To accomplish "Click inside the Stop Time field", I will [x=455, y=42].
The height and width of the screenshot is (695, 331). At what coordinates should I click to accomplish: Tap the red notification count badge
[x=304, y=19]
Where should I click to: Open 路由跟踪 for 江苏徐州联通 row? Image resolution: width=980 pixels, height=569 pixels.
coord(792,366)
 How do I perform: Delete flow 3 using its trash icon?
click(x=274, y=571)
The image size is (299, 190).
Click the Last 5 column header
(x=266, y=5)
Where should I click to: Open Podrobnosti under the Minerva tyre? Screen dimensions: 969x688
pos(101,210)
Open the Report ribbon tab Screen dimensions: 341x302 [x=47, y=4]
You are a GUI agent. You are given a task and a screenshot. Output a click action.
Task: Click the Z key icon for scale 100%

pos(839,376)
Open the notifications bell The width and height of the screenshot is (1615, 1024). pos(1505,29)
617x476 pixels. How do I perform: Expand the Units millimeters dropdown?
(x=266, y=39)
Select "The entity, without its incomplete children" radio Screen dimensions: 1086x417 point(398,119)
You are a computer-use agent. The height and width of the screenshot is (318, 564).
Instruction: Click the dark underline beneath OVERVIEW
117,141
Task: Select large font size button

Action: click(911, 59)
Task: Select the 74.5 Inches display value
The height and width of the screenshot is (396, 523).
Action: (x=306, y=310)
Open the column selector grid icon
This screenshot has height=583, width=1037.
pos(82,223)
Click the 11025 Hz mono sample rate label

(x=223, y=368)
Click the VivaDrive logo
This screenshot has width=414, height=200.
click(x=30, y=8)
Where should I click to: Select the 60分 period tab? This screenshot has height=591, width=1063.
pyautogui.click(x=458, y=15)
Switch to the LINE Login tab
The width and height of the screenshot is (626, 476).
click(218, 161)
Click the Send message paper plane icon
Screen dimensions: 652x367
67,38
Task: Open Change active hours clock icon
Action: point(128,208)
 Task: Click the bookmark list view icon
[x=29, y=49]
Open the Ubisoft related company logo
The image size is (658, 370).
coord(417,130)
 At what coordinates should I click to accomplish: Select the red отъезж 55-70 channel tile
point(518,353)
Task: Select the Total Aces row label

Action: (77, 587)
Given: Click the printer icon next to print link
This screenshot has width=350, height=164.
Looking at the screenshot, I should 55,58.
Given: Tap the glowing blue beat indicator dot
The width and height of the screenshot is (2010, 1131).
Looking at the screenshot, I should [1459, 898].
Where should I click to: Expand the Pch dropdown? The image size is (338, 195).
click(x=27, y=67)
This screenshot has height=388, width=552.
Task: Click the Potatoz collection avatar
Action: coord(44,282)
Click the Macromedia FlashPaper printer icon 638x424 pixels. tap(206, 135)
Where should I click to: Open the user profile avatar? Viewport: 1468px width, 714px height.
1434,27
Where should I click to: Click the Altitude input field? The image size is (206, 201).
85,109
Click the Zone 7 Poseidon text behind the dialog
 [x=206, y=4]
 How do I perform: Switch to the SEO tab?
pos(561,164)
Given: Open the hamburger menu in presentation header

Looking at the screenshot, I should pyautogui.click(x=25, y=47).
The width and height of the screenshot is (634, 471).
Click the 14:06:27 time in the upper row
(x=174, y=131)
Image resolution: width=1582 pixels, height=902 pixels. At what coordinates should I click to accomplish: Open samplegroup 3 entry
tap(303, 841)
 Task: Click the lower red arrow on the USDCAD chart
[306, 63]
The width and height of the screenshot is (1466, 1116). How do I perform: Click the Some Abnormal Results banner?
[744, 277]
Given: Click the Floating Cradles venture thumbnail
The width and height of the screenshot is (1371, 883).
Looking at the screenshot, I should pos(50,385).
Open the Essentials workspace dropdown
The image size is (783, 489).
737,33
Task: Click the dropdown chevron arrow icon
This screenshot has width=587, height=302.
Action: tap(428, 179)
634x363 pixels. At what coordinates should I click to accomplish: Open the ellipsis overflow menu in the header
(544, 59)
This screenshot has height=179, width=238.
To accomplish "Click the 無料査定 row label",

□ □ □

=== WHAT YOU HAVE TO DO ===
Write out the listing above as a numbered list, leaving out the blank lines.

=== TASK SOLUTION ===
1. To accomplish "Click inside the Stop Time field", I will [x=455, y=42].
2. The height and width of the screenshot is (695, 331). At what coordinates should I click to accomplish: Tap the red notification count badge
3. [x=304, y=19]
4. Where should I click to: Open 路由跟踪 for 江苏徐州联通 row? Image resolution: width=980 pixels, height=569 pixels.
5. coord(792,366)
6.  How do I perform: Delete flow 3 using its trash icon?
7. click(x=274, y=571)
8. The image size is (299, 190).
9. Click the Last 5 column header
10. (x=266, y=5)
11. Where should I click to: Open Podrobnosti under the Minerva tyre? Screen dimensions: 969x688
12. pos(101,210)
13. Open the Report ribbon tab Screen dimensions: 341x302 [x=47, y=4]
14. You are a GUI agent. You are given a task and a screenshot. Output a click action.
15. Task: Click the Z key icon for scale 100%
16. pos(839,376)
17. Open the notifications bell The width and height of the screenshot is (1615, 1024). pos(1505,29)
18. 617x476 pixels. How do I perform: Expand the Units millimeters dropdown?
19. (x=266, y=39)
20. Select "The entity, without its incomplete children" radio Screen dimensions: 1086x417 point(398,119)
21. You are a computer-use agent. The height and width of the screenshot is (318, 564).
22. Instruction: Click the dark underline beneath OVERVIEW
23. 117,141
24. Task: Select large font size button
25. Action: click(911, 59)
26. Task: Select the 74.5 Inches display value
27. The height and width of the screenshot is (396, 523).
28. Action: (x=306, y=310)
29. Open the column selector grid icon
30. This screenshot has height=583, width=1037.
31. pos(82,223)
32. Click the 11025 Hz mono sample rate label
33. (x=223, y=368)
34. Click the VivaDrive logo
35. This screenshot has width=414, height=200.
36. click(x=30, y=8)
37. Where should I click to: Select the 60分 period tab? This screenshot has height=591, width=1063.
38. pyautogui.click(x=458, y=15)
39. Switch to the LINE Login tab
40. The width and height of the screenshot is (626, 476).
41. click(218, 161)
42. Click the Send message paper plane icon
43. Screen dimensions: 652x367
44. 67,38
45. Task: Open Change active hours clock icon
46. Action: point(128,208)
47.  Task: Click the bookmark list view icon
48. [x=29, y=49]
49. Open the Ubisoft related company logo
50. The image size is (658, 370).
51. coord(417,130)
52.  At what coordinates should I click to accomplish: Select the red отъезж 55-70 channel tile
53. point(518,353)
54. Task: Select the Total Aces row label
55. Action: (77, 587)
56. Given: Click the printer icon next to print link
57. This screenshot has width=350, height=164.
58. Looking at the screenshot, I should 55,58.
59. Given: Tap the glowing blue beat indicator dot
60. The width and height of the screenshot is (2010, 1131).
61. Looking at the screenshot, I should [1459, 898].
62. Where should I click to: Expand the Pch dropdown? The image size is (338, 195).
63. click(x=27, y=67)
64. This screenshot has height=388, width=552.
65. Task: Click the Potatoz collection avatar
66. Action: coord(44,282)
67. Click the Macromedia FlashPaper printer icon 638x424 pixels. tap(206, 135)
68. Where should I click to: Open the user profile avatar? Viewport: 1468px width, 714px height.
69. 1434,27
70. Where should I click to: Click the Altitude input field? The image size is (206, 201).
71. 85,109
72. Click the Zone 7 Poseidon text behind the dialog
73.  [x=206, y=4]
74.  How do I perform: Switch to the SEO tab?
75. pos(561,164)
76. Given: Open the hamburger menu in presentation header
77. Looking at the screenshot, I should pyautogui.click(x=25, y=47).
78. The width and height of the screenshot is (634, 471).
79. Click the 14:06:27 time in the upper row
80. (x=174, y=131)
81. Image resolution: width=1582 pixels, height=902 pixels. At what coordinates should I click to accomplish: Open samplegroup 3 entry
82. tap(303, 841)
83.  Task: Click the lower red arrow on the USDCAD chart
84. [306, 63]
85. The width and height of the screenshot is (1466, 1116). How do I perform: Click the Some Abnormal Results banner?
86. [744, 277]
87. Given: Click the Floating Cradles venture thumbnail
88. The width and height of the screenshot is (1371, 883).
89. Looking at the screenshot, I should pos(50,385).
90. Open the Essentials workspace dropdown
91. The image size is (783, 489).
92. 737,33
93. Task: Click the dropdown chevron arrow icon
94. This screenshot has width=587, height=302.
95. Action: tap(428, 179)
96. 634x363 pixels. At what coordinates should I click to accomplish: Open the ellipsis overflow menu in the header
97. (544, 59)
98. This screenshot has height=179, width=238.
99. To accomplish "Click the 無料査定 row label",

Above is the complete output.